Nesse contexto, a escolha de Santa Hildegarda como doutora é mais do
que oportuna. Monja beneditina nascida em 1098 onde hoje é a Alemanha,
ela é tida por alguns como representante do feminismo católico do começo
do primeiro milênio. Se publicamente, como religiosa, se mostrava
submissa aos seus superiores homens, no dia a dia, como administradora
do mosteiro Disibodenberg, exercia autonomia consideravelmente maior do
que a média, dando liberdade às monjas, compondo músicas, estudando
ciências naturais e escrevendo. Entre os trabalhos que deixou, há um
livro sobre medicina herbal que trata de questões femininas como cólicas
menstruais, além de outros textos sobre misticismo católico e estudo da
música. “Mulheres assim passaram a ser reconhecidas pela Igreja a
partir do Concílio Vaticano II”, explica o padre Valeriano dos Santos
Costa, diretor da Faculdade de Teologia da PUC-SP. Segundo ele, o
Concílio, reunião de bispos e cardeais que completa 50 anos agora em
2012, arejou a Igreja, abrindo novos horizontes para a instituição e
novas portas para as mulheres.
ALTAR
Santa Hildegarda (1098-1179) (abaixo) deixou a música e a medicina como legado; enquanto o
jesuíta São João de Ávila (1500-1569) (acima) buscou a perfeição na sublimação das paixões humanas
Mas, como a Igreja Católica costuma fincar as pilastras na tradição,
abrindo poucas frestas para a modernidade, no mesmo dia em que Santa
Hildegarda será doutorada, outro homem, o 31o, também ascenderá ao
panteão de luminares da Igreja. É o espanhol São João de Ávila, nascido
em 1500 numa família abastada da cidade de Almodóvar del Campo. Ainda
jovem, São João seguiu o rumo da fé e, logo que seus pais morreram, ele
doou tudo o que a família tinha aos pobres e saiu em missão para
expandir a fé na região da Andaluzia, recém-libertada do domínio mouro.

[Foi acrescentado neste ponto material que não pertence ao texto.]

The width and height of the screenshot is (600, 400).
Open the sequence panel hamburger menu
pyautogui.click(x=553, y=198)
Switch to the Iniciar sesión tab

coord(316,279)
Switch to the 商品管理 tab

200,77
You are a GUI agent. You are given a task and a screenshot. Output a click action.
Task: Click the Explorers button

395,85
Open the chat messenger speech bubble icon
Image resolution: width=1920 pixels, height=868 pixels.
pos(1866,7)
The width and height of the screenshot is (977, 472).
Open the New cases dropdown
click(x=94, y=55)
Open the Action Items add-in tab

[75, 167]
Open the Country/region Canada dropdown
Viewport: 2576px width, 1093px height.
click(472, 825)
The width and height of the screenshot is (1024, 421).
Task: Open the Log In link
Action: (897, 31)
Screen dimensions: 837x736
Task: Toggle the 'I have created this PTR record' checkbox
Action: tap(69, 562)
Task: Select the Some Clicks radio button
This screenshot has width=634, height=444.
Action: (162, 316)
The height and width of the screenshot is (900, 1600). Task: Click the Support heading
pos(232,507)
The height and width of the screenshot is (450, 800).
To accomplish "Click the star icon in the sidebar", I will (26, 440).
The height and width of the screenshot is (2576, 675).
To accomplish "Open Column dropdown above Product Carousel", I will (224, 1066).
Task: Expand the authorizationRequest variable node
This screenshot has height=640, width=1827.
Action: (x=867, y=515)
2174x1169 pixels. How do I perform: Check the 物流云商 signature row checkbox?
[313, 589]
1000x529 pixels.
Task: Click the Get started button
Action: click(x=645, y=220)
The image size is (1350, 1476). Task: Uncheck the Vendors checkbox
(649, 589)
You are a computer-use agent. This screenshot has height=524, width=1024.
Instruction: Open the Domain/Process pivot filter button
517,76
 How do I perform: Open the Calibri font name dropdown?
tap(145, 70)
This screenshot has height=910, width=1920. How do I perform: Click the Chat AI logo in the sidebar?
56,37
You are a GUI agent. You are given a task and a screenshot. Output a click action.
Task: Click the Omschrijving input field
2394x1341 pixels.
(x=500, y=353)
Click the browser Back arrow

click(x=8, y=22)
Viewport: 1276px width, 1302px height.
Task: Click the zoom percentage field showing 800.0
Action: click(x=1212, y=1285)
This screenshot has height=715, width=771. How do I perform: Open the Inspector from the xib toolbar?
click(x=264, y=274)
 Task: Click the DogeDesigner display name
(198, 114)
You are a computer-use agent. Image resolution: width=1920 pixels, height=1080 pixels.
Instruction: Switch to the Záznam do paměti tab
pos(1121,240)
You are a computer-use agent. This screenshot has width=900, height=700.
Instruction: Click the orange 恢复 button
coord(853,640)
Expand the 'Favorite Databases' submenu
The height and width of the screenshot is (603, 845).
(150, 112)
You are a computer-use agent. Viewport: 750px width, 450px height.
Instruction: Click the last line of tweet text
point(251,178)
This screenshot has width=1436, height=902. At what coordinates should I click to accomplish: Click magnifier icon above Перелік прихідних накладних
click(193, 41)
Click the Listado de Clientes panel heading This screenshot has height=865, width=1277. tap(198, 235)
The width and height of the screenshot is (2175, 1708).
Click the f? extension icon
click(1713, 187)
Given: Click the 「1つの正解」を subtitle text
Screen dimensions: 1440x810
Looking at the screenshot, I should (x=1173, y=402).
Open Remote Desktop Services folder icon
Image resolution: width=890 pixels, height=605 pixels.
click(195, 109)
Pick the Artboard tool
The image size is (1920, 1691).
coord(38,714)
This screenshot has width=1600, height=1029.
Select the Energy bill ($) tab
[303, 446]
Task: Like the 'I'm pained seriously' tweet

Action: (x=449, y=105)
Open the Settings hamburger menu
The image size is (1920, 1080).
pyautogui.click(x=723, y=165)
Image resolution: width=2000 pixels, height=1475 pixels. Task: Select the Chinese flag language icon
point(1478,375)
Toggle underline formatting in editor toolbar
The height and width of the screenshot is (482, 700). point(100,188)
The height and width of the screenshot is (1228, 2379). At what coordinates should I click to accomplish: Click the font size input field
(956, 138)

Foi fundamental na expansão da ordem dos jesuítas na Espanha e deixou
cartas e livros que apresentam o caminho para a sublimação das paixões
humanas. “Antes de tudo, os doutores são agentes de estímulo da doutrina
vigente e de renovação da tradição”, afirma a irmã Célia Cadorin,
autoridade no assunto. São ao mesmo tempo santos e sábios.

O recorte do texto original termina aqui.